*** Opening Supplied data ***
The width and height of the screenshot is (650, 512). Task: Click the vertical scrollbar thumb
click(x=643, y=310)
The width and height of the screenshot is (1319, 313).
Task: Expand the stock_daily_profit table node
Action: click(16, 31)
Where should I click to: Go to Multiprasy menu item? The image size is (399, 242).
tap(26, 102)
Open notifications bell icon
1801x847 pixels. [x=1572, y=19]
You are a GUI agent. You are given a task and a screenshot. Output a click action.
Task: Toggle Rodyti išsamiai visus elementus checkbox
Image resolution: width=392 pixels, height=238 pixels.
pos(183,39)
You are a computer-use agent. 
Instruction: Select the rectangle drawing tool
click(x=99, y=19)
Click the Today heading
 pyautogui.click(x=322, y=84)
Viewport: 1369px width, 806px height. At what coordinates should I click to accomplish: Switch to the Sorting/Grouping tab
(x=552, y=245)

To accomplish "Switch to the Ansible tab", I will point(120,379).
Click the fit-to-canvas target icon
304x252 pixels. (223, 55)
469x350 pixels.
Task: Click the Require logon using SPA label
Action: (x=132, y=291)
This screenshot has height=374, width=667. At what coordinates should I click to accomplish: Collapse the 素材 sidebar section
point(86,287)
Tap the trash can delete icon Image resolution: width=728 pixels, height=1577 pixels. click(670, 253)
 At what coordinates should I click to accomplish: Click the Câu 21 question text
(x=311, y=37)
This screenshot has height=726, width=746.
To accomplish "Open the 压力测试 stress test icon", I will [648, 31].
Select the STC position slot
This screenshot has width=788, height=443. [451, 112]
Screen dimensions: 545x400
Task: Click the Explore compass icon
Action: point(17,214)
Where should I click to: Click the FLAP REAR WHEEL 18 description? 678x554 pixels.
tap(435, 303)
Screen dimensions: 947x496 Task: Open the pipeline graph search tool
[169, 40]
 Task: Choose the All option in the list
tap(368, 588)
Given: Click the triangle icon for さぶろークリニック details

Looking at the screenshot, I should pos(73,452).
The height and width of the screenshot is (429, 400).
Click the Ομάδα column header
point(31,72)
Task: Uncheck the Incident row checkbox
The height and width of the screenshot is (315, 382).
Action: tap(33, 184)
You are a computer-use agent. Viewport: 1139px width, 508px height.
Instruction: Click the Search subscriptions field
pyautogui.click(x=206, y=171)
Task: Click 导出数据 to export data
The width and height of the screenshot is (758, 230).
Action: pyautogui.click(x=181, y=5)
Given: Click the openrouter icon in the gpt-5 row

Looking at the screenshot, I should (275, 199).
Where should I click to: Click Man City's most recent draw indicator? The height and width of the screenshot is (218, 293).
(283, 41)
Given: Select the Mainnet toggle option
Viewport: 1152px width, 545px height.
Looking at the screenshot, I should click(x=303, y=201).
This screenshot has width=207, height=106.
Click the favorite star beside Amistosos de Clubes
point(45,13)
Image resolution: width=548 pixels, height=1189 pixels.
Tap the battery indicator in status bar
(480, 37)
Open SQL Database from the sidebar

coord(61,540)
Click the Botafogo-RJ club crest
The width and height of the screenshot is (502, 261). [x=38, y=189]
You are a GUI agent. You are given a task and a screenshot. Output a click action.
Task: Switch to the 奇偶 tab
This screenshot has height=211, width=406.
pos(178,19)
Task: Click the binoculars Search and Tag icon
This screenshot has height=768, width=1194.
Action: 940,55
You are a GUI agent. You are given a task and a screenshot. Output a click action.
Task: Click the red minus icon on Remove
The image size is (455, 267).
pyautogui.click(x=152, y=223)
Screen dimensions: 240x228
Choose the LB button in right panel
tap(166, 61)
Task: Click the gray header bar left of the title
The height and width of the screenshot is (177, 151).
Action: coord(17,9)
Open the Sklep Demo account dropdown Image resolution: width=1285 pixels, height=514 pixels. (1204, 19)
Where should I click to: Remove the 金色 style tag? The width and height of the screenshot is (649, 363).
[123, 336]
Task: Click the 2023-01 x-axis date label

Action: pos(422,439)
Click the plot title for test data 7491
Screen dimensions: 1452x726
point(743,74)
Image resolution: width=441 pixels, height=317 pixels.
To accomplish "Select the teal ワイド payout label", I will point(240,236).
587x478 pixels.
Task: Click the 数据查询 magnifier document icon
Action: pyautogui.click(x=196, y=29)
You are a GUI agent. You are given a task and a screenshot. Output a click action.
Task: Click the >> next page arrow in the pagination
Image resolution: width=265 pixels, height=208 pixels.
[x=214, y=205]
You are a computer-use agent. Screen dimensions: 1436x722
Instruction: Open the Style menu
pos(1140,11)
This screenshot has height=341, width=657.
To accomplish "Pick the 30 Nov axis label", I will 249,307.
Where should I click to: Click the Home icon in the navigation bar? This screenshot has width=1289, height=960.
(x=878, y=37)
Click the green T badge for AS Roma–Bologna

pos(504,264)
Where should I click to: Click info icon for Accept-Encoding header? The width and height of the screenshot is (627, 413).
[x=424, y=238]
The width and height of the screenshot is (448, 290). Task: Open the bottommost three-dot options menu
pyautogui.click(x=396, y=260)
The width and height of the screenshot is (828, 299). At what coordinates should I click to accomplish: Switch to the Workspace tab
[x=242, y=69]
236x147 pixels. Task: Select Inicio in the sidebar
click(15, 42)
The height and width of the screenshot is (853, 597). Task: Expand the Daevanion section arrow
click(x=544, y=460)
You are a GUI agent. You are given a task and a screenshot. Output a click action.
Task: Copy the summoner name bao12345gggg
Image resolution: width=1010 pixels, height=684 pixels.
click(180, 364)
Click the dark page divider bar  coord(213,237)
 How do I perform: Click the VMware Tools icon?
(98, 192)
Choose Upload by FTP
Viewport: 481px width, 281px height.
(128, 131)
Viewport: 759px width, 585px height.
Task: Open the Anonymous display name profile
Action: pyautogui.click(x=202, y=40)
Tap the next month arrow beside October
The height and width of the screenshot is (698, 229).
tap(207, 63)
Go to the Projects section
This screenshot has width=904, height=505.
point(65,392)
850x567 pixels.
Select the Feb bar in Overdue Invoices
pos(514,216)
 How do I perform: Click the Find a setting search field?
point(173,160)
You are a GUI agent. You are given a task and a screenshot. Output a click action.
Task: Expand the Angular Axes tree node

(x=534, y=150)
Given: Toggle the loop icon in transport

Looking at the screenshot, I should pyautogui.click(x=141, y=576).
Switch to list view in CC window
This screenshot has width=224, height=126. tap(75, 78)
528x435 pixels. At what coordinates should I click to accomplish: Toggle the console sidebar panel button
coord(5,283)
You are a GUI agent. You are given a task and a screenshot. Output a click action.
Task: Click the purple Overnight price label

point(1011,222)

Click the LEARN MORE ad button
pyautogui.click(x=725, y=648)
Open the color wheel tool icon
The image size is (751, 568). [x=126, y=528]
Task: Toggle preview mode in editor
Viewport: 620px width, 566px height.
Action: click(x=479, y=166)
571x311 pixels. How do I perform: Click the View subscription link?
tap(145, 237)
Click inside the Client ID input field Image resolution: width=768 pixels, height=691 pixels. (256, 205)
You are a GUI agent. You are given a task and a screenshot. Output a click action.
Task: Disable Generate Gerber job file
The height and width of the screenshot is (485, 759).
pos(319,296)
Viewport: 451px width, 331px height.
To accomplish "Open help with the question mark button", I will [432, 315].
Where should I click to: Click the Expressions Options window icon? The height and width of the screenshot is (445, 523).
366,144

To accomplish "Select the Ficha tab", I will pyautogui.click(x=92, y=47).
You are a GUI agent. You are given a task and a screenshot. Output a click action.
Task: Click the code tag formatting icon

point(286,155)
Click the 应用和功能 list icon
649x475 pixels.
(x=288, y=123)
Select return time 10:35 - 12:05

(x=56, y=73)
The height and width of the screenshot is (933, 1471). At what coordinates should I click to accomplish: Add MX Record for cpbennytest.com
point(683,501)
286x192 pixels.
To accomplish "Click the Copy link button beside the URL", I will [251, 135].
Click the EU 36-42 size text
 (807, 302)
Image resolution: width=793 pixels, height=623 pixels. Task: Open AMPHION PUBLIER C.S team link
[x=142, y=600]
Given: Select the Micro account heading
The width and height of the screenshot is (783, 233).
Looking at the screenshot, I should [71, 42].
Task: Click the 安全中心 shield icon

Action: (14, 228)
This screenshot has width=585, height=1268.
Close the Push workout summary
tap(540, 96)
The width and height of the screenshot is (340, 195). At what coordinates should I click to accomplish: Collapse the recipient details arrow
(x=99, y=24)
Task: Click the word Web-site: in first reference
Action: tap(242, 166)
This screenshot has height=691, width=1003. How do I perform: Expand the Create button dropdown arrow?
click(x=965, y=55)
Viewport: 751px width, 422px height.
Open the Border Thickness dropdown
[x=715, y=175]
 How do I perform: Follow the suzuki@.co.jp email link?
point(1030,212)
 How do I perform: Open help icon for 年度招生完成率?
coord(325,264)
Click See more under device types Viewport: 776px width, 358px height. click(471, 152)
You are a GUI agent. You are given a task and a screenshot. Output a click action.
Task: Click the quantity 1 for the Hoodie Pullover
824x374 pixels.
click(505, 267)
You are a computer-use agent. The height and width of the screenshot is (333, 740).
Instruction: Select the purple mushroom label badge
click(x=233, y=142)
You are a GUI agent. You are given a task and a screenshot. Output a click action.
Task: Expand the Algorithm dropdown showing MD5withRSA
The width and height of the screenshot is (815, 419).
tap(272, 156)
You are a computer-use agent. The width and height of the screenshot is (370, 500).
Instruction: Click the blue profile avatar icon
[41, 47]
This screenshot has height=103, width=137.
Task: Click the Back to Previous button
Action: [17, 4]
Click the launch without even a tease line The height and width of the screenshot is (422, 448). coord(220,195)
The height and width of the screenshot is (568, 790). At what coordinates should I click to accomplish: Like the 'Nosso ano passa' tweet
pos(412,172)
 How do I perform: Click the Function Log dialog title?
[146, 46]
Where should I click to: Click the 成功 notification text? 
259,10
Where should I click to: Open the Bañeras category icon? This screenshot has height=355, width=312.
*** Closing Supplied data ***
Across the records above, count the lines holding "next" and reply with that number alone.

*Solution to this task*
2